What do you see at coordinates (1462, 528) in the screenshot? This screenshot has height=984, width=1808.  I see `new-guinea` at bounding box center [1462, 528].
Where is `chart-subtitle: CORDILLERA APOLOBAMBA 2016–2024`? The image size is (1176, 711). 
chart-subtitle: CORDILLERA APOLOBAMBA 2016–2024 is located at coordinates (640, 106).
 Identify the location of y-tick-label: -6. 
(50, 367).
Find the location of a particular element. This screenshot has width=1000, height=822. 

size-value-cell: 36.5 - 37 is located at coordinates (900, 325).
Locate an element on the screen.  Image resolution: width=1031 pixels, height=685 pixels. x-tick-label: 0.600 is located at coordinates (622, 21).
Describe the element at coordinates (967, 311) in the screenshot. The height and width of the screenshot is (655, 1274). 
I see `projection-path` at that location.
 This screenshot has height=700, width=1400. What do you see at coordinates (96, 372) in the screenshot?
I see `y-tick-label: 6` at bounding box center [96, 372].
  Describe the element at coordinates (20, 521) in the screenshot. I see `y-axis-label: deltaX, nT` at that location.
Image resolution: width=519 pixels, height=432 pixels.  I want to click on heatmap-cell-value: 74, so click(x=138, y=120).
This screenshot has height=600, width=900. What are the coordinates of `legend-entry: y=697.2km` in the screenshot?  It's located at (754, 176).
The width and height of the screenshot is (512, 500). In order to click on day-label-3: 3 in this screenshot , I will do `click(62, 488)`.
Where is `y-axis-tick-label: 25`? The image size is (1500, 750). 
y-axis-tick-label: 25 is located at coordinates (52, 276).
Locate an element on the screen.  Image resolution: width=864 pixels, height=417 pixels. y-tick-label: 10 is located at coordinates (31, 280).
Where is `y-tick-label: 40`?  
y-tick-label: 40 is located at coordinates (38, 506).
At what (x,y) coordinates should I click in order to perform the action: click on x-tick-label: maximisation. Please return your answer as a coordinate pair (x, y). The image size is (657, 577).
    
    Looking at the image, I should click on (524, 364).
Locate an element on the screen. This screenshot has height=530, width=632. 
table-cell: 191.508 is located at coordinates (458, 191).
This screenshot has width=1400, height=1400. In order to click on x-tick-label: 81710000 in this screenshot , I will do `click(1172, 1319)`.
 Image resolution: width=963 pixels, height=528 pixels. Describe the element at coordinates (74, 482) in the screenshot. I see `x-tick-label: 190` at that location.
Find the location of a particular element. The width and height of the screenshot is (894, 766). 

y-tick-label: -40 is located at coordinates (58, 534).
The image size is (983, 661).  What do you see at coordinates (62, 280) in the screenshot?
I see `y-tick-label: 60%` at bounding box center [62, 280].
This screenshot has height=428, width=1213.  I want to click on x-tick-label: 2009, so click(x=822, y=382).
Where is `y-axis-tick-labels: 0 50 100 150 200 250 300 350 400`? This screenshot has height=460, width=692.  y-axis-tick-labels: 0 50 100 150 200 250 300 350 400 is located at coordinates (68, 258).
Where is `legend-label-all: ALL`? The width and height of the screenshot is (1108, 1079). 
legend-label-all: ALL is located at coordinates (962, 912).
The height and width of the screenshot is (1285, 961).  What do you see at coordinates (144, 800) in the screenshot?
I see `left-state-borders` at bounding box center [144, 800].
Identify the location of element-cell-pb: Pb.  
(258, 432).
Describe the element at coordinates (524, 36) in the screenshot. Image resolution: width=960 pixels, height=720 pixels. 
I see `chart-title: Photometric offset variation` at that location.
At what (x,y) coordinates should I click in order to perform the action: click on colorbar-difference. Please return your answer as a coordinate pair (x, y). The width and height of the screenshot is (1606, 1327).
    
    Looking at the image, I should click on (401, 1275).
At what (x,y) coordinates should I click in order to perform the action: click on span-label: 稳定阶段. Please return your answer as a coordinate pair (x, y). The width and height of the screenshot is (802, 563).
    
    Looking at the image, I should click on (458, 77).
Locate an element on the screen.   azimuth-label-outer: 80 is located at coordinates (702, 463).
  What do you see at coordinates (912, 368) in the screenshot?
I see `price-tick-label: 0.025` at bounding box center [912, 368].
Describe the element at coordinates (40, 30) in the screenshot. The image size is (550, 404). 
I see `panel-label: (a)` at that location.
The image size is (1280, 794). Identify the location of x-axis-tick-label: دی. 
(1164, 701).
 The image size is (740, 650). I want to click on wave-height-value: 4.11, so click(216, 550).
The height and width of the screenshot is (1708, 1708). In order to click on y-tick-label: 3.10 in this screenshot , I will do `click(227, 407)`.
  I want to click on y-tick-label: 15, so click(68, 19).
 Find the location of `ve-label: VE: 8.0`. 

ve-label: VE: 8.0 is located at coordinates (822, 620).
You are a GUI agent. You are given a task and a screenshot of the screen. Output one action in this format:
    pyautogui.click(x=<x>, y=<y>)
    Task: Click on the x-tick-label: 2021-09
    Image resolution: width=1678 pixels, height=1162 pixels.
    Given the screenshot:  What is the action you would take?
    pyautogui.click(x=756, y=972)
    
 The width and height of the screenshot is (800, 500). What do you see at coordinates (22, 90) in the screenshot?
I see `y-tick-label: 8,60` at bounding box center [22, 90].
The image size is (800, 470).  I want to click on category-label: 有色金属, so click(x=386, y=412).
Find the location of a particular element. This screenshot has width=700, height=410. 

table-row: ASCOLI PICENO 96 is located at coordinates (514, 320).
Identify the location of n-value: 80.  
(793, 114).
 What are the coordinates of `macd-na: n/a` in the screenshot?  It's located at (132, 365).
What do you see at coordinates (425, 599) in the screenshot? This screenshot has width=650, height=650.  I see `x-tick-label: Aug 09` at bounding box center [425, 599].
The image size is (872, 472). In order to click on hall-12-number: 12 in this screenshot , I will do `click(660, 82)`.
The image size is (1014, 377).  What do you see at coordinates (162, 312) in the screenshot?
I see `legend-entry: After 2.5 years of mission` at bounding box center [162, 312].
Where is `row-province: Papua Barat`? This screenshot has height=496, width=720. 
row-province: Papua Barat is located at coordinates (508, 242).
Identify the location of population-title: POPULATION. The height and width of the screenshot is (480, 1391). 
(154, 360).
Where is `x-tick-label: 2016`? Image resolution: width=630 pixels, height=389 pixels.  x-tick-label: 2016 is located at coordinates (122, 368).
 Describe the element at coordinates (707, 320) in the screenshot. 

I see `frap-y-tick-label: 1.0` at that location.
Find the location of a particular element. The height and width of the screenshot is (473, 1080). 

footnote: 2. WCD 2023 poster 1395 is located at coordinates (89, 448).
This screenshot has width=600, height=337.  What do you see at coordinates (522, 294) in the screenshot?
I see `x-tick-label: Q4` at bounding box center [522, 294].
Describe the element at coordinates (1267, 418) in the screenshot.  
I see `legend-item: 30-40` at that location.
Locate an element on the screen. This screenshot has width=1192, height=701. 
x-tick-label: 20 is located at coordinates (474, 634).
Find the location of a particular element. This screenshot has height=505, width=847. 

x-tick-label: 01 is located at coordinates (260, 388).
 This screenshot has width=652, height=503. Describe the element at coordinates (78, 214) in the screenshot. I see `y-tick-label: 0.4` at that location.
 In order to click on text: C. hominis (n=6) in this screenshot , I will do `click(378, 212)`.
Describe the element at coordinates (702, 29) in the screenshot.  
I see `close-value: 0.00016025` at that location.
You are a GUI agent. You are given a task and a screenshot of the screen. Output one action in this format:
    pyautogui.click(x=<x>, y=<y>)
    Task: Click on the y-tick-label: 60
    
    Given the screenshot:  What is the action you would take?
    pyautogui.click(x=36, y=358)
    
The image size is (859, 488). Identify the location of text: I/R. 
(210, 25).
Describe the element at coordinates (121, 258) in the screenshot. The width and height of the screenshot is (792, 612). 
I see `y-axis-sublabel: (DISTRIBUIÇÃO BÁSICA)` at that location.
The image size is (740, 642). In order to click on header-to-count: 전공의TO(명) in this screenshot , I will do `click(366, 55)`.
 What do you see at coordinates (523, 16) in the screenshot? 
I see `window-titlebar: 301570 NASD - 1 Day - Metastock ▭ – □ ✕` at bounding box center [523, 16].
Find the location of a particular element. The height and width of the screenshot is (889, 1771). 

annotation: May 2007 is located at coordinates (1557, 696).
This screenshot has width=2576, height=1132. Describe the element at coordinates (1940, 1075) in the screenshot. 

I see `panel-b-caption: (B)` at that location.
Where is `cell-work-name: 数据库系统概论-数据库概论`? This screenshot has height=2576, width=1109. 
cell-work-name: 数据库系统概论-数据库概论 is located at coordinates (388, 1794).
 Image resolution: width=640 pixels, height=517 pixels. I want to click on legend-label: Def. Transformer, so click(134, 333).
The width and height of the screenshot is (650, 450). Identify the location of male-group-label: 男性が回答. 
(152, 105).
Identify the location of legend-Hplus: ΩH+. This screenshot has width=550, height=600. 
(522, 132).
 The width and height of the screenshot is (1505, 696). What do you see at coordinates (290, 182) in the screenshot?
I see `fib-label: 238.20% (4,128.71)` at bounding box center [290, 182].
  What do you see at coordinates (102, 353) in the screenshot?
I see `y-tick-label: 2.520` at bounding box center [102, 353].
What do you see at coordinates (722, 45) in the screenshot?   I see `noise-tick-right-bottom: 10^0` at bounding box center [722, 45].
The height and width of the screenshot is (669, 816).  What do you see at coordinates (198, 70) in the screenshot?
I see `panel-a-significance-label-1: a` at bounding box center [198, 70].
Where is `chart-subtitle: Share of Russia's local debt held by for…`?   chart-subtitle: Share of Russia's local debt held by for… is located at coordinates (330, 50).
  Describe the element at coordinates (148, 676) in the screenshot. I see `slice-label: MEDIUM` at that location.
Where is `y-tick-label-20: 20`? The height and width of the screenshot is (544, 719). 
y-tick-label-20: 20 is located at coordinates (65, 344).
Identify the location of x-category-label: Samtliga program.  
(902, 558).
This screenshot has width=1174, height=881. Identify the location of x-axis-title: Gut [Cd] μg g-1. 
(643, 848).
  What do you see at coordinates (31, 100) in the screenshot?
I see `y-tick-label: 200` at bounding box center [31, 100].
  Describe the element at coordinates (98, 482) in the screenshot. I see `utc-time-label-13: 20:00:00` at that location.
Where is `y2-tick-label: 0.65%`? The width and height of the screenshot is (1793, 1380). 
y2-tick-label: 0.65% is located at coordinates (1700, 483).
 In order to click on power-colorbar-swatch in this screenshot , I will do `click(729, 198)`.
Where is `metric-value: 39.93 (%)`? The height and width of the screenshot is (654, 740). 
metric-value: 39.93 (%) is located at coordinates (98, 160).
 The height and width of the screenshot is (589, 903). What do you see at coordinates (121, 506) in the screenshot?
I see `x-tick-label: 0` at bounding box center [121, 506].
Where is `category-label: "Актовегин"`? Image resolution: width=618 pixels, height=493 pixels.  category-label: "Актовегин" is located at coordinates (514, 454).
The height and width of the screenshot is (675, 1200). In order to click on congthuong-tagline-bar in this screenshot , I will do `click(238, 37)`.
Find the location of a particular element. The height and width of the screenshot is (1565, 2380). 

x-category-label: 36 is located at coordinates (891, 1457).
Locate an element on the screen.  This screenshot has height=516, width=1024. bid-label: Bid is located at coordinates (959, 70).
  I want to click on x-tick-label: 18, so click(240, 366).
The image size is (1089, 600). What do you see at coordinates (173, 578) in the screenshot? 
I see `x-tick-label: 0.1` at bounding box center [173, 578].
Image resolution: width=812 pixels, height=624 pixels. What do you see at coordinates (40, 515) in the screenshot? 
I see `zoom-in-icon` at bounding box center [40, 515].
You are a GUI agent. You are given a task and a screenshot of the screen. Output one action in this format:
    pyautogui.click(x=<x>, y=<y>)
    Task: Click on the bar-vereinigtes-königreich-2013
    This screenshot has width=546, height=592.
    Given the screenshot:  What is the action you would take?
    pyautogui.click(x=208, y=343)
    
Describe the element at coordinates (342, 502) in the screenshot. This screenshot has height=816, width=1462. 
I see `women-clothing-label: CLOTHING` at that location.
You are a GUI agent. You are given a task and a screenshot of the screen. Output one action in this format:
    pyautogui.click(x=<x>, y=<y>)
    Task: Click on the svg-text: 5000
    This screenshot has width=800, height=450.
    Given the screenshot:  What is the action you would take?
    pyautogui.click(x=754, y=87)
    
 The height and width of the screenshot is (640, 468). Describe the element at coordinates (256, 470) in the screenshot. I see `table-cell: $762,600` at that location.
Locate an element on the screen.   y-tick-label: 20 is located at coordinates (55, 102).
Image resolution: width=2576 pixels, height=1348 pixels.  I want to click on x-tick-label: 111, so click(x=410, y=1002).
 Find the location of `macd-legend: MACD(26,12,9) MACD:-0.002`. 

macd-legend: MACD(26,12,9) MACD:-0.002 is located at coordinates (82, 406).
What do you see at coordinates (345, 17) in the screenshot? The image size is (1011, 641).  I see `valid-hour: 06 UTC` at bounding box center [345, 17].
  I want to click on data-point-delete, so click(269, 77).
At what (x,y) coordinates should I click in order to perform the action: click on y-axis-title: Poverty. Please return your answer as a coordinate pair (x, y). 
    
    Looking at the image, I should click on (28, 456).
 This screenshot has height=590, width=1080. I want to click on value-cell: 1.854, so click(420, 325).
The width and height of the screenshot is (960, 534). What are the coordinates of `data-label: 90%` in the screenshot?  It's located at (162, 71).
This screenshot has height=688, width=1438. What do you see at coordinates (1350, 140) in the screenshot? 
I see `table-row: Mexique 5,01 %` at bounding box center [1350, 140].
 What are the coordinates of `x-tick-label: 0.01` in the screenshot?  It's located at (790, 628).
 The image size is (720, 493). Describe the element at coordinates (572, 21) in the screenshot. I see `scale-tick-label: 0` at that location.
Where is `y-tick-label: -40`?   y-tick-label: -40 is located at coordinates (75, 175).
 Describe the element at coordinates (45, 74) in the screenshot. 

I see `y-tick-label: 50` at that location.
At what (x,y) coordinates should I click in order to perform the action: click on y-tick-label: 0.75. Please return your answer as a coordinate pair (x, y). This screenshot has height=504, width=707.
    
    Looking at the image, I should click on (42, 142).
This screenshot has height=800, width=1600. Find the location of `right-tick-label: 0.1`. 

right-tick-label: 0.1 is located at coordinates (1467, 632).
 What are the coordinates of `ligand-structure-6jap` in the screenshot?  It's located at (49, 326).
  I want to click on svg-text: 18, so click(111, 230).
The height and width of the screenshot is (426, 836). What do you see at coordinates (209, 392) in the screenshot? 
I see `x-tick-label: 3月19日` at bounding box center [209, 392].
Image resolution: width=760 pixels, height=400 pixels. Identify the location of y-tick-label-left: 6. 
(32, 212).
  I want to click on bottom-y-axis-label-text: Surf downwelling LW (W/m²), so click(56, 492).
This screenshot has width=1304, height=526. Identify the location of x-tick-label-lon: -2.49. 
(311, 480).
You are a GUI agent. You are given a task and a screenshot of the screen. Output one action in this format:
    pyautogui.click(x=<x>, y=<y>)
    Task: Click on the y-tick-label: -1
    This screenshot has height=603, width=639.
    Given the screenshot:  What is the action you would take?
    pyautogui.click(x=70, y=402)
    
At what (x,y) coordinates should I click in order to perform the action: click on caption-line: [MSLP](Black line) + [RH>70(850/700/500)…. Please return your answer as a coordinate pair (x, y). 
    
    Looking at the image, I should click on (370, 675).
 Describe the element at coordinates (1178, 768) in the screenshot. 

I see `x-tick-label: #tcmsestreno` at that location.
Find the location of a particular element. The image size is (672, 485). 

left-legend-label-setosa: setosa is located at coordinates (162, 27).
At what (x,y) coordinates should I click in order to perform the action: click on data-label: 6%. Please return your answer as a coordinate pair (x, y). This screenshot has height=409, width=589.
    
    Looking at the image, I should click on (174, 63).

....................

**GOAL OF THE EXERCISE**
Reproduce the material verbatim, starting with the line that contains "is (889, 1771)." and going on through the line that contains "annotation: May 2007".

**RESULT**
Find the location of a particular element. The height and width of the screenshot is (889, 1771). 

annotation: May 2007 is located at coordinates (1557, 696).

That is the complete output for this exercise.